*** Raw data Section Begins ***

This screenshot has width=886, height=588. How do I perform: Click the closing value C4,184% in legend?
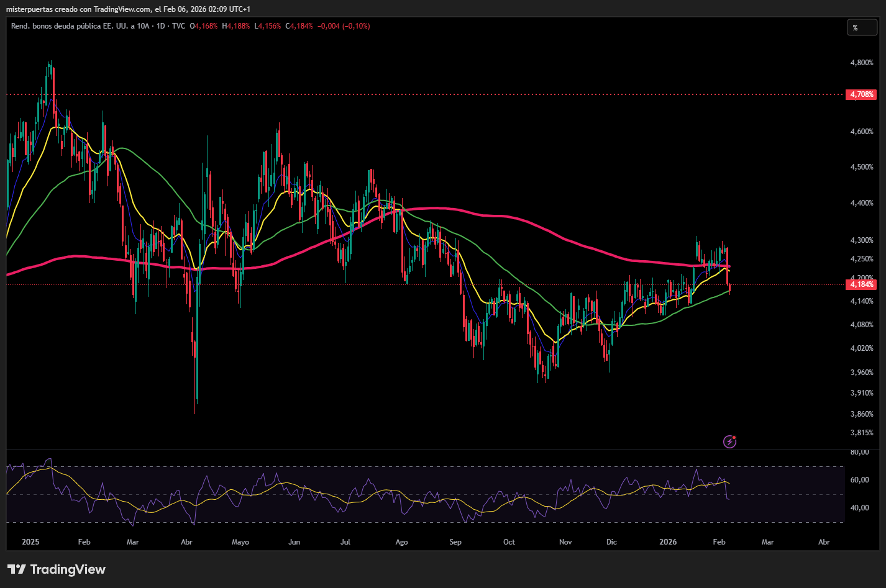299,26

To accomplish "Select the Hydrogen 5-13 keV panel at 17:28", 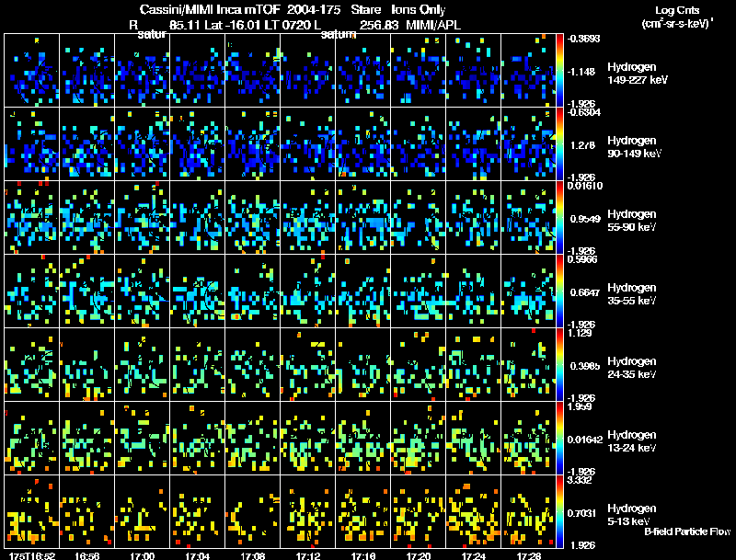I will coord(528,511).
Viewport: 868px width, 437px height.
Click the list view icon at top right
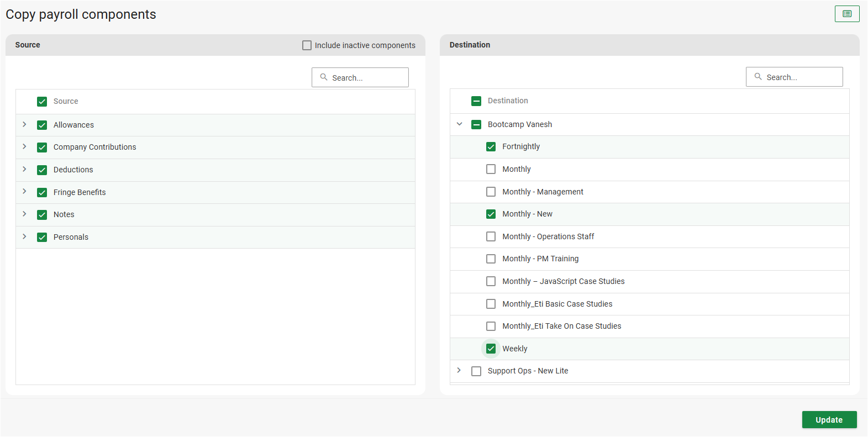point(846,14)
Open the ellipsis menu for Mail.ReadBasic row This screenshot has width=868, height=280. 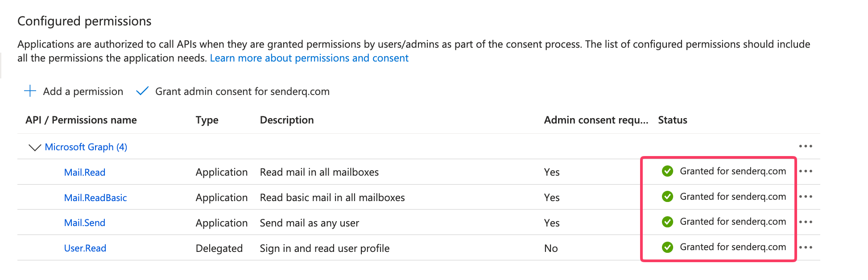pyautogui.click(x=806, y=197)
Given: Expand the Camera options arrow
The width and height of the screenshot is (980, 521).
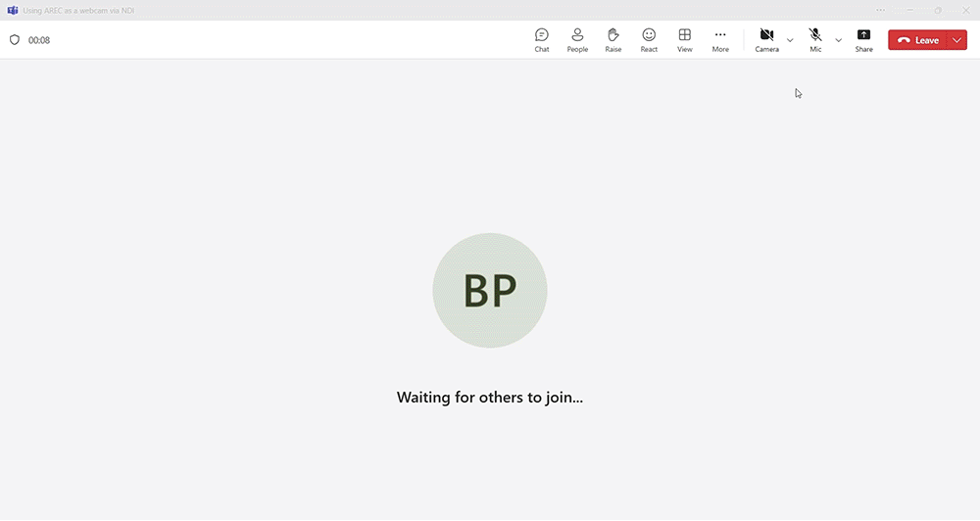Looking at the screenshot, I should pyautogui.click(x=790, y=40).
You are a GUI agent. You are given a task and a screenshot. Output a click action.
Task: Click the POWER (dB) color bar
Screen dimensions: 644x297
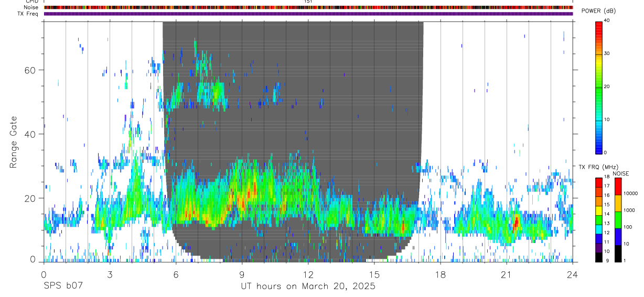[x=599, y=87]

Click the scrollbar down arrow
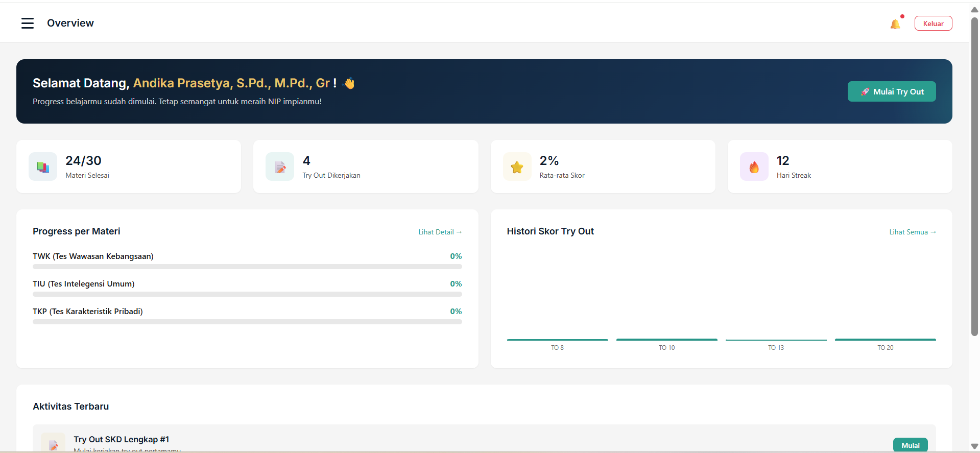coord(974,446)
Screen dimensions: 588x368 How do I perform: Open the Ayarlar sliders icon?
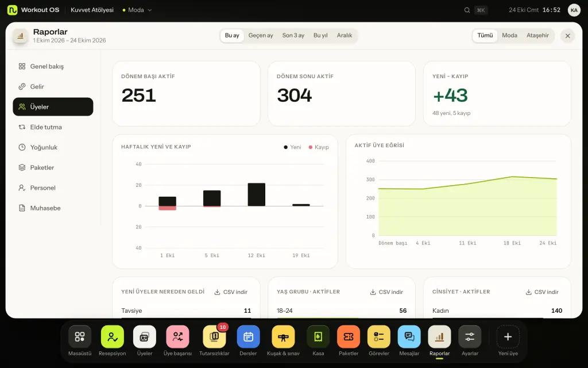click(x=470, y=336)
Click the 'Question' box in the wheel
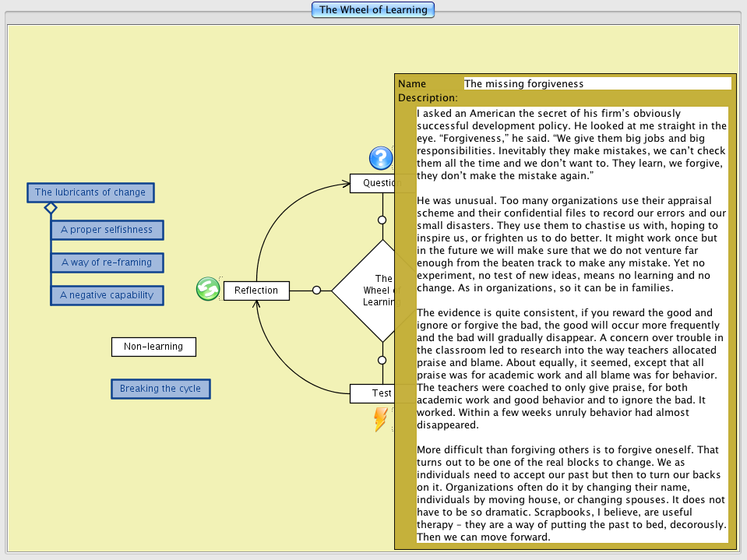This screenshot has width=747, height=560. click(x=372, y=183)
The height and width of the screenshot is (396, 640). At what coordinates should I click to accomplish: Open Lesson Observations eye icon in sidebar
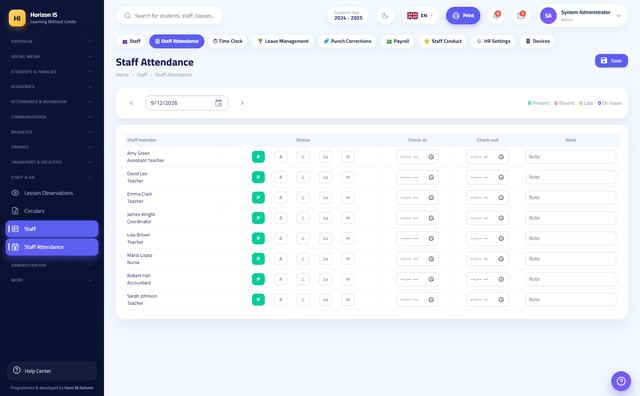pos(15,193)
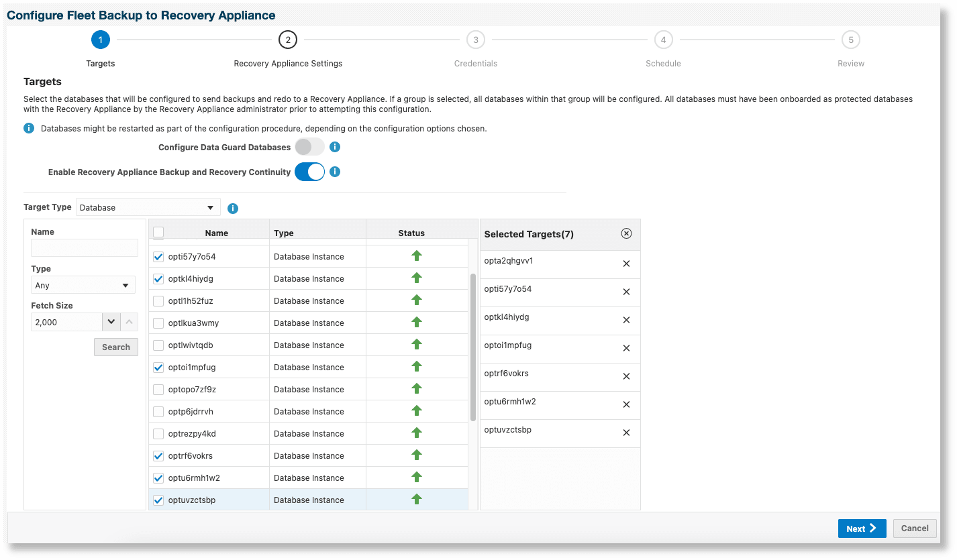Uncheck the optrf6vokrs database checkbox
Image resolution: width=957 pixels, height=560 pixels.
pyautogui.click(x=158, y=456)
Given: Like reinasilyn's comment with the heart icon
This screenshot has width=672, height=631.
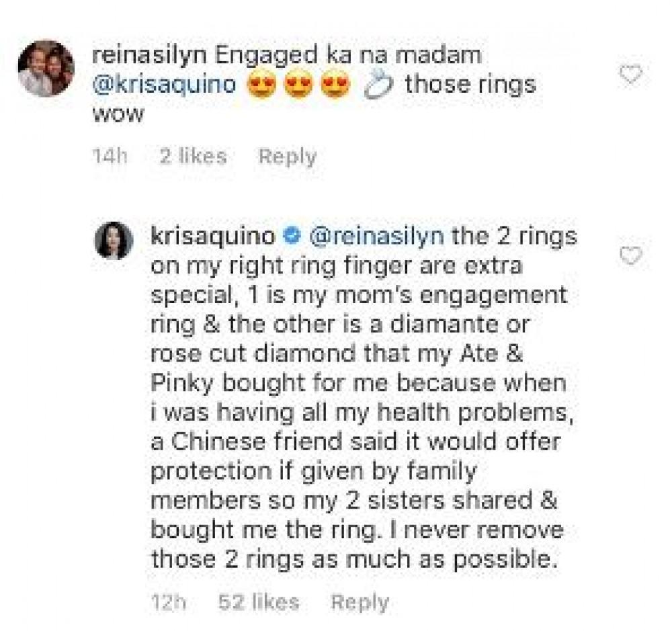Looking at the screenshot, I should coord(631,75).
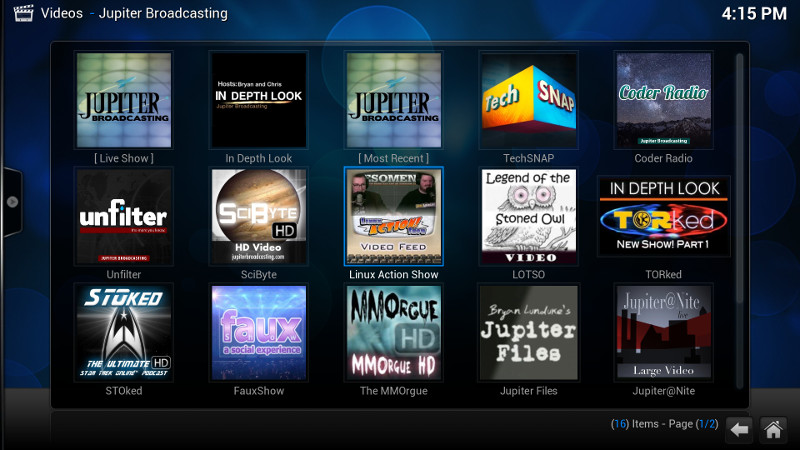The image size is (800, 450).
Task: Open the Jupiter Files show
Action: click(528, 332)
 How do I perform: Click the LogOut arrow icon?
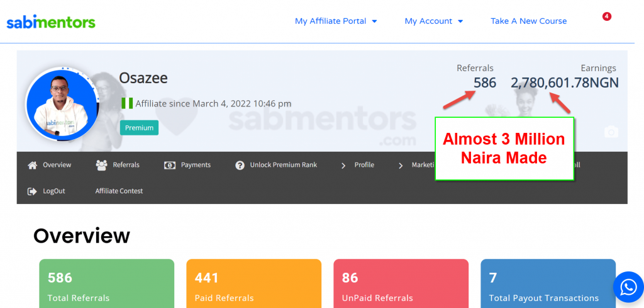(x=32, y=191)
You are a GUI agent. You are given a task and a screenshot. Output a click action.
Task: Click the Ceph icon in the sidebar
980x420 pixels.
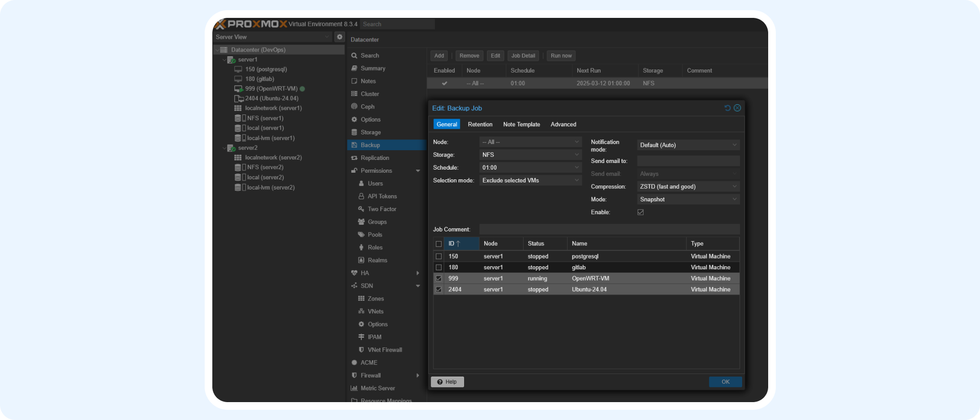354,107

*** Raw data Section Ends ***

:: Exercise aim ::
Leave the pictures out, and copy exactly each line from the one containing "Task: Click the Ceph icon in the sidebar" through the final line of the data.

:: Answer section ::
Task: Click the Ceph icon in the sidebar
980x420 pixels.
354,107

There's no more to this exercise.